Russell’s survey illustrated that advisers are concerned that their clients’ lack of confidence in the capital markets will result in them not reaching their financial goals for retirement. Seventy-eight percent of advisers said that slow economic growth is the biggest concern of their clients, 61% said market volatility is most concerning, and 43% say their clients are most concerned that the “investment game” is rigged.
Whereas clients are worried about a volatile market, advisers have different concerns. Sixty percent of advisers say that what concerns them the most is clients’ underfunding their retirement accounts. Fifty-four percent of advisers pointed to the federal budget deficit as concerning for their clients, and a slow pace of economic growth concerns 52% of advisers.

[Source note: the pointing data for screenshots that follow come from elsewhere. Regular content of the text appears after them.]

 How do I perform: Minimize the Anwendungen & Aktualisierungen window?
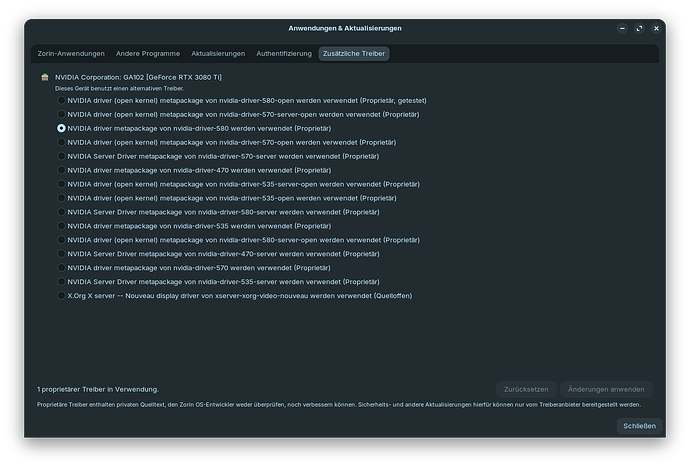621,28
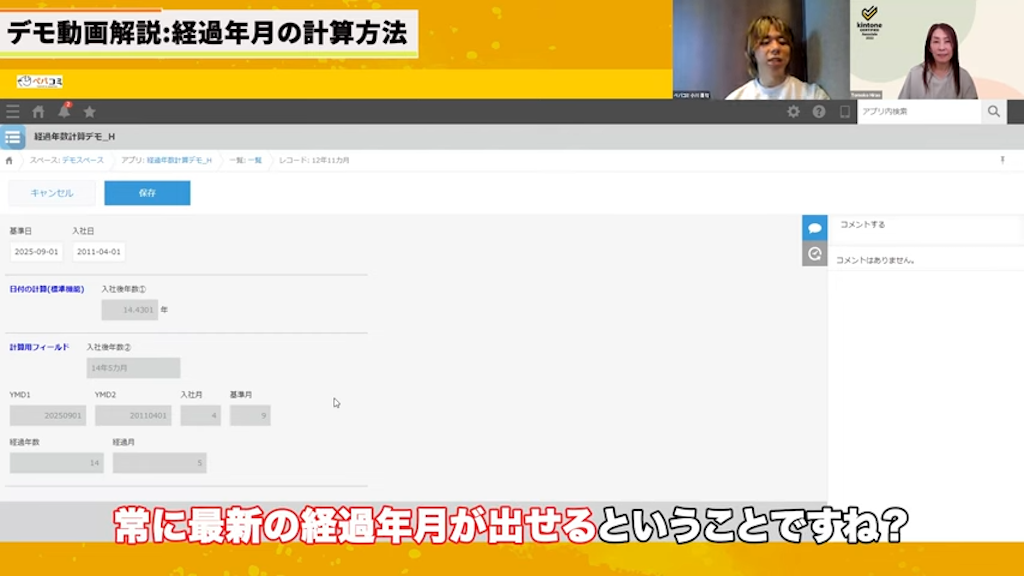Open the home icon in the kintone header
The height and width of the screenshot is (576, 1024).
(x=38, y=112)
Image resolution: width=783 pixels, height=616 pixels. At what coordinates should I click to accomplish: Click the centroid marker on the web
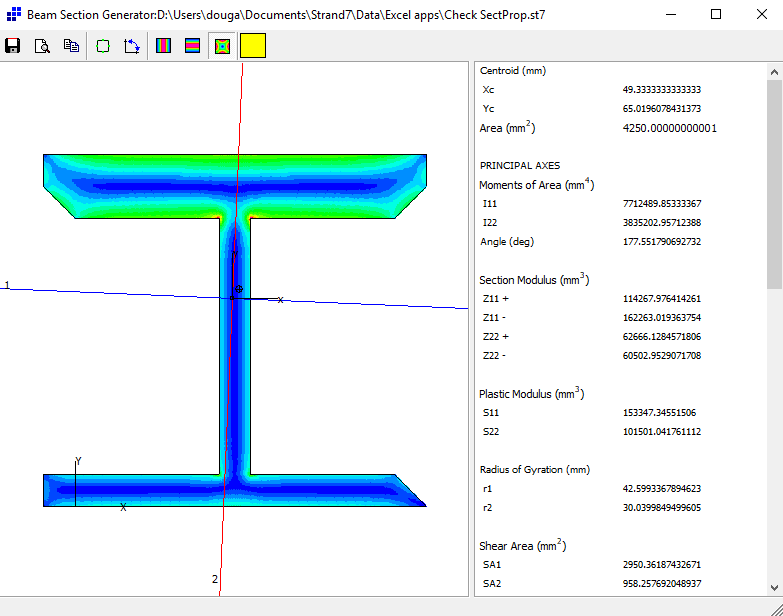coord(238,290)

“Our recommendation is for advisers to encourage their clients to focus on what is within their control and view the present situation in a broader time horizon,” said Phill Rogerson, managing director, consulting services for Russell’s Private Client Services business. “Advisers can take action to rebuild client confidence in the markets by having the right conversations to address fears and focus on the levers you can control–spending, income and investment.”
Despite this lack of confidence many advisers see in their clients, only a third (34%) of clients in or nearing retirement have made changes to their retirement plan. Of those making changes, the strategies include:
- Working longer/going back to work: 69%
- Downsizing their expected standard of living in retirement in order to decrease expenses: 62%
- Changing the investment strategy: 56%
- Increasing their savings rates: 33%
- Other (reducing debt, etc.): 11%
In the press release announcing the report, Russell said it found it most disparaging that only 33% of clients who thought of making a change in their retirement plan decided to increase their savings rate.